- Born: 9 November 1897 Cambridge, England
- Died: 7 June 1978 (aged 80) Cambridge, England
- Education: University of Cambridge (BA, PhD)
- Known for: Flash photolysis Norrish reaction Trommsdorff–Norrish effect
- Awards: Davy Medal (1958); Faraday Lectureship Prize (1965); Nobel Prize in Chemistry (1967);
- Scientific career
- Fields: Chemistry
- Workplaces: University of Cambridge
- Thesis: Radiation and chemical reactivity (1924)
- Doctoral advisor: Eric Rideal

= Ronald George Wreyford Norrish =

British chemist (1897–1978)

Ronald George Wreyford Norrish FRS (9 November 1897 – 7 June 1978) was a British chemist who was awarded the Nobel Prize in Chemistry in 1967.

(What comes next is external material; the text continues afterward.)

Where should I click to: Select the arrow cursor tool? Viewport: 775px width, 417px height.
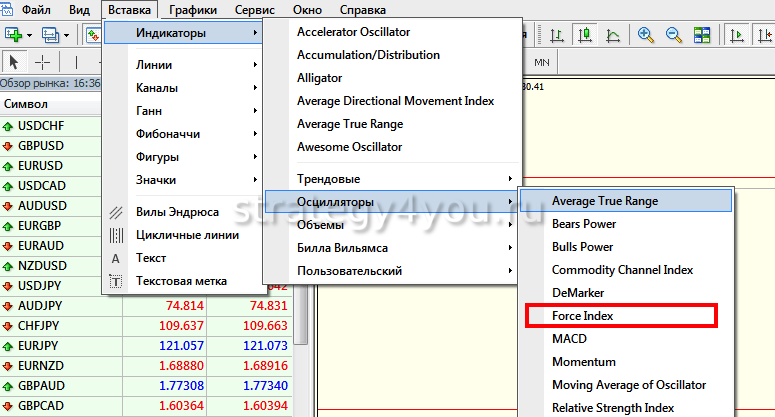13,62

==Education and early life==
Norrish was born in Cambridge and was educated at The Perse School and Emmanuel College, Cambridge. He was a former student of Eric Rideal. From an early age he was interested in chemistry, walking up and down Cambridge University chemical laboratory admiring all the equipment. His father encouraged him to construct and equip a small laboratory in his garden shed in his garden and supplied all the chemicals he needed to conduct experiments. This apparatus now forms part of the Science Museum collections - reference shows copper water tank. He used to enter competitions for the analysis of mixtures sent round by the Pharmaceutical Journal and often won prizes. In 1915 Norrish won a Foundation Scholarship to Emmanuel College, but by adding a little to his age joined the Royal Field Artillery and served as a Lieutenant, first in Ireland and then on the Western Front.

==Career and research==
Norrish was a prisoner in World War I and later commented, with sadness, that many of his contemporaries and potential competitors at Cambridge had not survived the War. Military records show that 2nd Lieutenant Norrish of the Royal Artillery went missing (captured) on 21 March 1918.

Norrish rejoined Emmanuel College as a Research Fellow in 1925 and later became Head of the Department of Physical Chemistry at the University of Cambridge.

The skill which Norrish displayed in his laboratory work problems marked him out amongst his contemporaries as an unusually gifted and energetic experimentalist, capable of making significant advances in photo-chemistry and gas kinetics.

==Awards and honours==
Norrish was elected a Fellow of the Royal Society (FRS) in 1936. As a result of the development of flash photolysis, Norrish was awarded the Nobel Prize in Chemistry in 1967 along with Manfred Eigen and George Porter for their study of extremely fast chemical reactions. One of his accomplishments is the development of the Norrish reaction.

At Cambridge, Norrish supervised Rosalind Franklin, future DNA researcher and colleague of James Watson and Francis Crick, and experienced some conflict with her.